Abstract

A 64-year-old woman presented with suspected malignancy, characterized by unexplained weight loss of 2 stone over the preceding year, lethargy and widespread musculoskeletal and back pain for which she was taking Zomorph 10 mg twice daily. She was iron deficient; endoscopy and colonoscopy were unremarkable. A bone scan showed widespread increase in uptake of radioisotope (Figure 1). A computed tomography scan showed multiple lytic lesions throughout the thoracolumbar spine, ribs and iliac blades, consistent with metastatic disease (Figure 2).
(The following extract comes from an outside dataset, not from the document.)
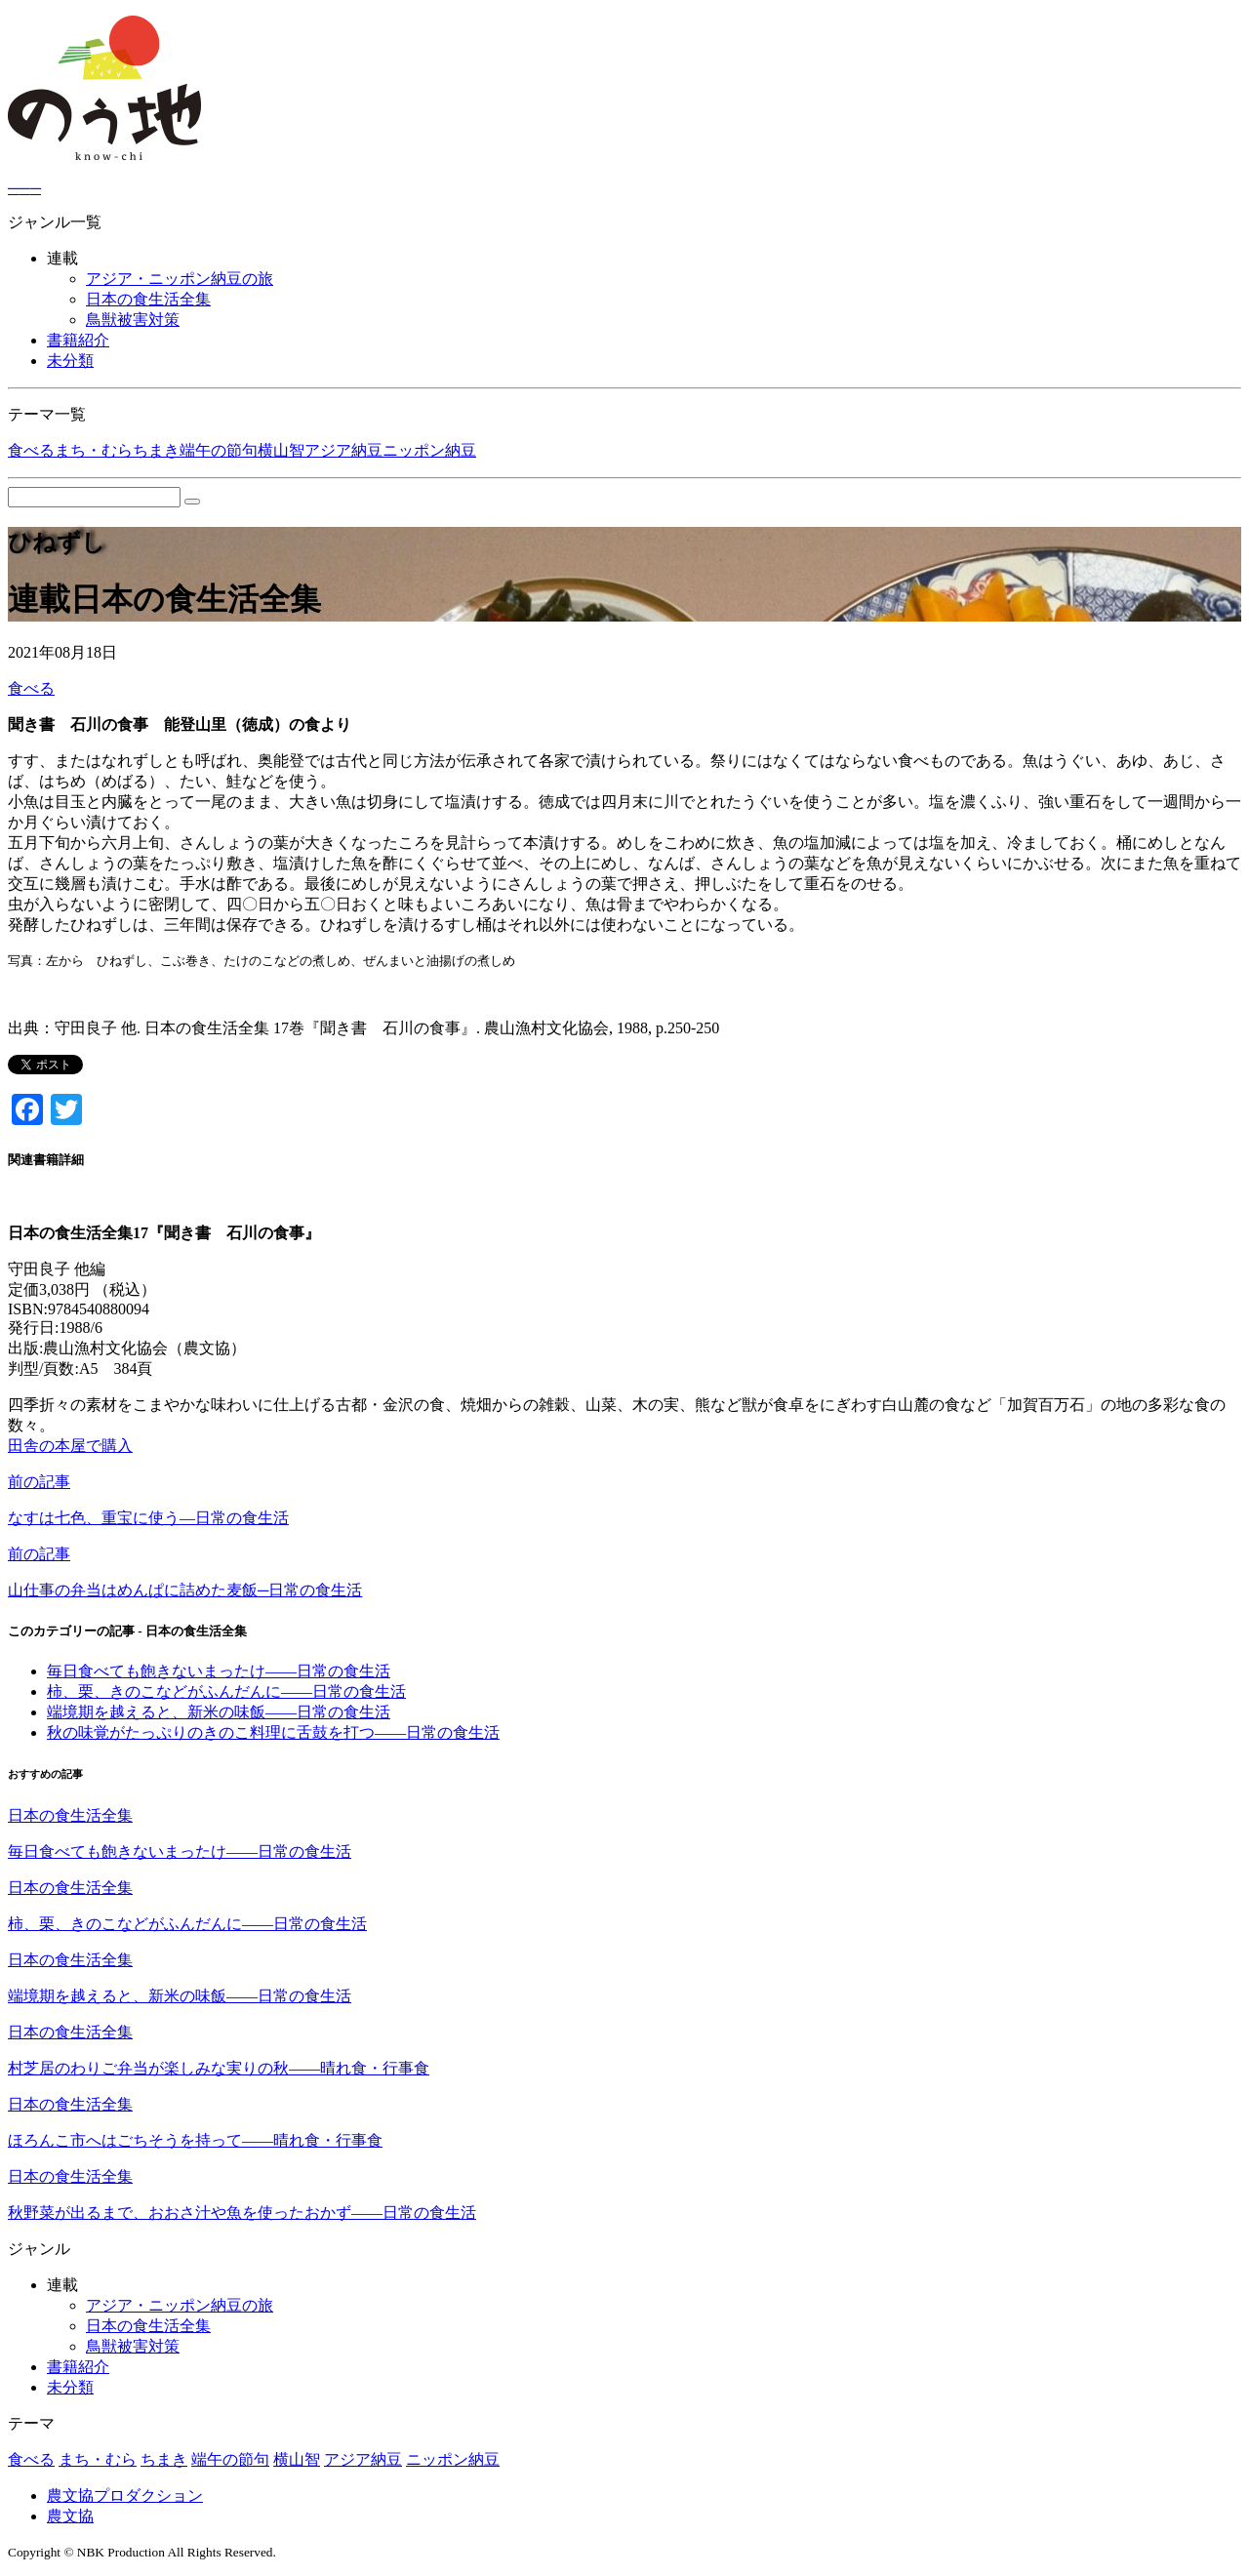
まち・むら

There was no evidence of cord compression. There were multiple soft tissue nodules throughout both lungs, in tandem with small volume mediastinal lymph node enlargement. Fine needle sampling of a small volume (7 mm) supraclavicular lymph node revealed no malignant cells but surprisingly the sample demonstrated well-formed non-caseating granulomata, staining negative for acid-fast bacilli. Serum angiotensin-converting enzyme levels were high (114 U/litre; normal range 16–53 U/litre), with a calcium level of 2.61 mmol/litre and normal creatinine levels. There was concern that the patient might have dual pathology and so a vertebral body was additionally biopsied, the result again showing a non-caseating granuloma compatible with sarcoid (Figure 3). The diagnosis was revised to systemic sarcoidosis with extensive bony involvement. Prednisolone and bisphosphonate were commenced. There was immediate symptomatic improvement, mirrored by declining serum angiotensin-converting enzyme levels. Interestingly, on commencing treatment there was an initial rapid rise in her alkaline phosphatase level (Figure 4), possibly related to increased bone turnover. At her 2-month review she was virtually free of symptoms. Repeat computed tomography of the chest showed marked regression of the pulmonary nodules but persistence of the skeletal lesions.